### TASK GOAL
Reproduce the following lines word for word.
--------
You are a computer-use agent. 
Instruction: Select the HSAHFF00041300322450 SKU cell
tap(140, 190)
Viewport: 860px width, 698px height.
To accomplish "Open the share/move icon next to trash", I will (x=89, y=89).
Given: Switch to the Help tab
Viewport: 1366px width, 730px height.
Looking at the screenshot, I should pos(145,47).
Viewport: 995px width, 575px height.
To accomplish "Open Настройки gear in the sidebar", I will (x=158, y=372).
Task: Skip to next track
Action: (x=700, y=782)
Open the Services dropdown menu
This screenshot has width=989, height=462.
--------
### OUTPUT OF THE TASK
You are a computer-use agent. 
Instruction: Select the HSAHFF00041300322450 SKU cell
tap(140, 190)
Viewport: 860px width, 698px height.
To accomplish "Open the share/move icon next to trash", I will (x=89, y=89).
Given: Switch to the Help tab
Viewport: 1366px width, 730px height.
Looking at the screenshot, I should pos(145,47).
Viewport: 995px width, 575px height.
To accomplish "Open Настройки gear in the sidebar", I will (x=158, y=372).
Task: Skip to next track
Action: (x=700, y=782)
Open the Services dropdown menu
This screenshot has width=989, height=462.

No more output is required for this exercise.